Joe Tucker served as tournament chairman that first year in 1965, when the championship was held in Selva Marina Country Club in Atlantic Beach, Robbins says. But as far as he knows, Tucker didn’t wear a red blazer. He says the tradition of wearing one evolved during the first years of the tournament, which moved around to various country clubs in the Jacksonville area.
The idea for the Greater Jacksonville Open began with Robert Fagan, publisher of the Florida Publishing Company, then the publishing company of the Florida Times-Union, Robbins says. “He decided that we ought to bring professional golf back to Jacksonville.” A tournament called The Jacksonville Open was played in 1918, but no tournament had been held in the area since the 1940s.
Volunteers from around the First Coast served at the Greater Jacksonville Open, which was held in the early years at Selva Marina, Deerwood Country Club, and Hidden Hills Country Club.
Wesley Paxon served as the second tournament chairman in 1966, Robbins says. He was followed the next year by John Montgomery, and then Lester Varn.

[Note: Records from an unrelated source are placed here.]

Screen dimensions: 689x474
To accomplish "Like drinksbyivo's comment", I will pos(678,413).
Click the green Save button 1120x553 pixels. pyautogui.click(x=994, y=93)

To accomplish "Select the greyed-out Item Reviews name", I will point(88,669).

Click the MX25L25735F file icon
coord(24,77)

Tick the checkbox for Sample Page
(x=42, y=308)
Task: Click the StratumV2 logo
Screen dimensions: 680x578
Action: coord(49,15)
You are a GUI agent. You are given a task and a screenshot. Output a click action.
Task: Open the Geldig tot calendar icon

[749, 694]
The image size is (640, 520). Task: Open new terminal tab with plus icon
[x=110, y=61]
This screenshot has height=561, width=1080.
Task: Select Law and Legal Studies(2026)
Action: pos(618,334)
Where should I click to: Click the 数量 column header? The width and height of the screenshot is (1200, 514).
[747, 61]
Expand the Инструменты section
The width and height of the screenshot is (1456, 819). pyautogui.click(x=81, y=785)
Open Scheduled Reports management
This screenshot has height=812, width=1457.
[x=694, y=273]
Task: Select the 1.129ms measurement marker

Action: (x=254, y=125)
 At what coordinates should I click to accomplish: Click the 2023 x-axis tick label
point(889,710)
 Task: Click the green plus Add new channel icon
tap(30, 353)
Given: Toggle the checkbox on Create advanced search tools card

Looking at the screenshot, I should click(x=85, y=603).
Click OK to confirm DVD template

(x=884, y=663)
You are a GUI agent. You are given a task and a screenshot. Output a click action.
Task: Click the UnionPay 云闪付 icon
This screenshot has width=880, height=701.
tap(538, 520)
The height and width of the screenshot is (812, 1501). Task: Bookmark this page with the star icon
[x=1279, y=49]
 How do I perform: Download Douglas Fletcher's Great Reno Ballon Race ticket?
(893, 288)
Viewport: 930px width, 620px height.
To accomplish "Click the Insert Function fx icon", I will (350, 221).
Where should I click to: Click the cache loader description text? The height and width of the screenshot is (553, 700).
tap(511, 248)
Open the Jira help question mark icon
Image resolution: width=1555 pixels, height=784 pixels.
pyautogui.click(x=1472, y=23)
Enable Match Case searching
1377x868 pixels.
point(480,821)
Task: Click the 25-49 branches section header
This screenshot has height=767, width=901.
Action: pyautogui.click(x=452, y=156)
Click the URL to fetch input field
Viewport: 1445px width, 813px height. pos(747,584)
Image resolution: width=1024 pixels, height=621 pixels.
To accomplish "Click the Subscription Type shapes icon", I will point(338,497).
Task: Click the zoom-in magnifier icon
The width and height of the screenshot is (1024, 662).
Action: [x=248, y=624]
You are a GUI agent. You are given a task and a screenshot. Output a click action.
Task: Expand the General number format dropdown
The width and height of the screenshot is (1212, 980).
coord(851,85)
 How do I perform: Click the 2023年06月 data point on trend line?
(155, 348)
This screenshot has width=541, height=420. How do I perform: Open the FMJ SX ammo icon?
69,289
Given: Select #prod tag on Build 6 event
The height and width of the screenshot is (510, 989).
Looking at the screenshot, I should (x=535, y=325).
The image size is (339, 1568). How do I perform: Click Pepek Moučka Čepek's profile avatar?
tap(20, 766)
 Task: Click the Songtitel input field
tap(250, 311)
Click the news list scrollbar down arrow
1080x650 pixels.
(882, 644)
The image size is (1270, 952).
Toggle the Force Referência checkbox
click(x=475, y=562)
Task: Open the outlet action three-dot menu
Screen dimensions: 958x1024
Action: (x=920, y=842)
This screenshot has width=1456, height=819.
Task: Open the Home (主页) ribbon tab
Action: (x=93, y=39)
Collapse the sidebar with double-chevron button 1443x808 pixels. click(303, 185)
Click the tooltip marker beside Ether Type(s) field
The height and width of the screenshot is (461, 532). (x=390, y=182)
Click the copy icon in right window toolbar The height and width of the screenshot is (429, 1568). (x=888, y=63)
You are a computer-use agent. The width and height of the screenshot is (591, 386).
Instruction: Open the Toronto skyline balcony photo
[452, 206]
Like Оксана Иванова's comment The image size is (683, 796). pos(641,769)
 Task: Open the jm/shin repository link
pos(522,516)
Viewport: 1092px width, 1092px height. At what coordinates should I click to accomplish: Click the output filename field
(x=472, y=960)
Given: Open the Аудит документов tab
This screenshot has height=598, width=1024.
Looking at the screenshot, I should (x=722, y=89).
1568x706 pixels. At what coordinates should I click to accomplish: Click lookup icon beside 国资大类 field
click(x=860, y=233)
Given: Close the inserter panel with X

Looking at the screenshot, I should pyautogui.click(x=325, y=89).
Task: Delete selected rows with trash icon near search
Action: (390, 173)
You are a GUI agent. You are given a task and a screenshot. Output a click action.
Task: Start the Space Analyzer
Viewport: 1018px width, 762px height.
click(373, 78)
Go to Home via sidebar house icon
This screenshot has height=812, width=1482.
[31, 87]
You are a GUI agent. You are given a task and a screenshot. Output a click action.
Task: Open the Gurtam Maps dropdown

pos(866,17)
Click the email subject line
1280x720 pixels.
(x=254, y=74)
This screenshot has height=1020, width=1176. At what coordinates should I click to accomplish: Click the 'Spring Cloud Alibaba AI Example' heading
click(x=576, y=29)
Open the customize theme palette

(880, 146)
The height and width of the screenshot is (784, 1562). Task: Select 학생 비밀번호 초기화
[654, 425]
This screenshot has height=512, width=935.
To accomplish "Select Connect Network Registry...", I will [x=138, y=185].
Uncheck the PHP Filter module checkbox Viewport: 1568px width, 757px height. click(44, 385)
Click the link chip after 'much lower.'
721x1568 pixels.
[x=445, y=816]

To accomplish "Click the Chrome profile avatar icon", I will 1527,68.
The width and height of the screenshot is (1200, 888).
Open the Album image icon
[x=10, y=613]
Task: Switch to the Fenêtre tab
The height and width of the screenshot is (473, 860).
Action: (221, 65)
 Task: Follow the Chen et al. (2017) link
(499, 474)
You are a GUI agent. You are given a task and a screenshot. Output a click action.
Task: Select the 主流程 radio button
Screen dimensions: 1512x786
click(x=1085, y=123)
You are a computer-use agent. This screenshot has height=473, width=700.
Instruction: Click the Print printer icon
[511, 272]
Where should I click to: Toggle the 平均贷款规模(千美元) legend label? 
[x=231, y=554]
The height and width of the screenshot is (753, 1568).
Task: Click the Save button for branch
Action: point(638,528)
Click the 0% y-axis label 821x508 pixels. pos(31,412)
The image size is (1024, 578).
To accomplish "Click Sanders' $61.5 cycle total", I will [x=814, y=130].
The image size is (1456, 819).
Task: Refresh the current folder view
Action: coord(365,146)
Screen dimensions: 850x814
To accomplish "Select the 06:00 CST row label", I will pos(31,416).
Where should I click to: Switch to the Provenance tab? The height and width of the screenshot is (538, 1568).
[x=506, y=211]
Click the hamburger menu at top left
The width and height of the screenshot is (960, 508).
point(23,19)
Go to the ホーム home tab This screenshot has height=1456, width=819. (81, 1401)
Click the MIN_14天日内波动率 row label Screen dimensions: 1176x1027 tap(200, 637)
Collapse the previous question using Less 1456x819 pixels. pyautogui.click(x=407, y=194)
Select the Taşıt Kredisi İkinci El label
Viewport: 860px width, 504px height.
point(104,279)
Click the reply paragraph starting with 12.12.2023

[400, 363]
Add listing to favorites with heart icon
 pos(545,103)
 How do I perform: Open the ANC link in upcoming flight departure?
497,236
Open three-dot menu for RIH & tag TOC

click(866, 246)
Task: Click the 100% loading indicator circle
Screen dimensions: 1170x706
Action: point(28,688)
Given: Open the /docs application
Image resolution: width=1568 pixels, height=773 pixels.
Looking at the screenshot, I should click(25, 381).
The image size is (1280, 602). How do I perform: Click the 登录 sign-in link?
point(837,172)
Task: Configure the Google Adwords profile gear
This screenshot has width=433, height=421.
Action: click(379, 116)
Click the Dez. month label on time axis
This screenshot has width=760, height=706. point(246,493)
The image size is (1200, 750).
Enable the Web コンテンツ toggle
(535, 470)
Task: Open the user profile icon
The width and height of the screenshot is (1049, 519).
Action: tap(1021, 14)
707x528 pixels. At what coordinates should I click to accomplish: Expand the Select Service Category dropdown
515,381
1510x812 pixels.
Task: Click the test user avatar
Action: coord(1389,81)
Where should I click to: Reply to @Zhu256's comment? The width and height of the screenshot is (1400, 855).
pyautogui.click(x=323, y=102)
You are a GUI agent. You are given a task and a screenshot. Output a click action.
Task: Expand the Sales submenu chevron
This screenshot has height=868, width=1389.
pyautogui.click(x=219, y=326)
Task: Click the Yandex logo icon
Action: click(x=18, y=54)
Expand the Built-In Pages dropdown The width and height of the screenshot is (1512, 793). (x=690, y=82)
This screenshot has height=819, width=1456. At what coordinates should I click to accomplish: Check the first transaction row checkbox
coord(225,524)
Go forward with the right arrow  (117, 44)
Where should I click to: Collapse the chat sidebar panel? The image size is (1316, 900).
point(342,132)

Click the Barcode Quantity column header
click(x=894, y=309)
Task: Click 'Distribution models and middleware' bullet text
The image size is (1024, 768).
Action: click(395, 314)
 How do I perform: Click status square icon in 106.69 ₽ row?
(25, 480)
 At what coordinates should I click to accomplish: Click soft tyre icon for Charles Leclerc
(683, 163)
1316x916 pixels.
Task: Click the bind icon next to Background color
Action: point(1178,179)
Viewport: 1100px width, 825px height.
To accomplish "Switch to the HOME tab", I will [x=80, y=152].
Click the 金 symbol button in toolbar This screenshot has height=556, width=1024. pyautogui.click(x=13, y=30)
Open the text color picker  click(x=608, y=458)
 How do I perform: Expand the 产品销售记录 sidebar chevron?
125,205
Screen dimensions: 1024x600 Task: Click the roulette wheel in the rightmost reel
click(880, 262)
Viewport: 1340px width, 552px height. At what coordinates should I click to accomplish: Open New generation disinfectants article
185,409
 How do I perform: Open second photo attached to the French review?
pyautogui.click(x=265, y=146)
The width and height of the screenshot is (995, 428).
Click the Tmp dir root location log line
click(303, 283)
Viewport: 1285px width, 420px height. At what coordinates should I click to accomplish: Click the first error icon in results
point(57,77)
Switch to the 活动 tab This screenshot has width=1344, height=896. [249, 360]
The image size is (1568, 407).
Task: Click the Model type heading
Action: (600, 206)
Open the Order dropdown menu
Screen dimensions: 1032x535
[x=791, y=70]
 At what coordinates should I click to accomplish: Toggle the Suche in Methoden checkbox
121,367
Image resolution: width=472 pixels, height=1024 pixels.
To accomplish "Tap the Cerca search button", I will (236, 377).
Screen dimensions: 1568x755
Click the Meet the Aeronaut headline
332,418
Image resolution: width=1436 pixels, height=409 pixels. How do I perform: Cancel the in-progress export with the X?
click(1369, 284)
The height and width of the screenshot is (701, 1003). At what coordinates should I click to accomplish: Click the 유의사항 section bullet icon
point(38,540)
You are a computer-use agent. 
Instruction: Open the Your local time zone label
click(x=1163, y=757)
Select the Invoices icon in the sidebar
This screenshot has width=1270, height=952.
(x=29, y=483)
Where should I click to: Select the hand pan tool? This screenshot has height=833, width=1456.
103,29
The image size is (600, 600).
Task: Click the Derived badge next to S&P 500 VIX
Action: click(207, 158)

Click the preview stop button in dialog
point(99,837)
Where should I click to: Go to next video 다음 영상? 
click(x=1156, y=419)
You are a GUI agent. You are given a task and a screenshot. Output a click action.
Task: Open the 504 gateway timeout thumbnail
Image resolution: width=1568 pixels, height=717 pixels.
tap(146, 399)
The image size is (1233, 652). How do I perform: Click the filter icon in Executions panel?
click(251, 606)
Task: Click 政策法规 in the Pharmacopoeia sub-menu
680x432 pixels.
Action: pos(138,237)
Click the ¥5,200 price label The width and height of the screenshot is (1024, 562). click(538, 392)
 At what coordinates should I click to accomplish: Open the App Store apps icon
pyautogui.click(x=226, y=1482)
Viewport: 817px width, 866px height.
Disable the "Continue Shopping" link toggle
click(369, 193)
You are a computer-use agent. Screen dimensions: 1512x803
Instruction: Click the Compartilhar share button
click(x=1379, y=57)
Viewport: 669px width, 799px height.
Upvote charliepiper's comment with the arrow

Robbins doesn’t remember the exact year that tournament chairmen began wearing red blazers, but “I have a couple of photographs from the early 1970s when the past chairmen are all wearing red coats,” Robbins says.
By 1975, when Robbins was chairman, he says wearing them “was in full swing.” That year, when the tournament was held at Hidden Hills, PGA TOUR commissioner Deane Beman attended “and liked what he saw, with all the volunteers and that we gave to charity,” Robbins says. THE PGA TOUR decided to move its national headquarters to Ponte Vedra Beach. They took over the tournament in 1977, and held it at Sawgrass Country Club until 1982, when it was first played at the TPC Sawgrass Stadium Course, its present location.
The tournament has grown over the years. When Robbins was Red Coat, he oversaw about 600 volunteers. Over the years, only two Red Coats have been women. Most Red Coats are still living.
At the end of every PLAYERS, after the winner receives his trophy, the Red Coats all line up for a colorful ceremony during which the current Red Coat presents a red blazer to the next year’s tournament chairman.
It’s a ceremony that reflects a lot of pride.
Serving as tournament chairman “is a big deal,” Robbins says. “You work hard being a Red Coat.”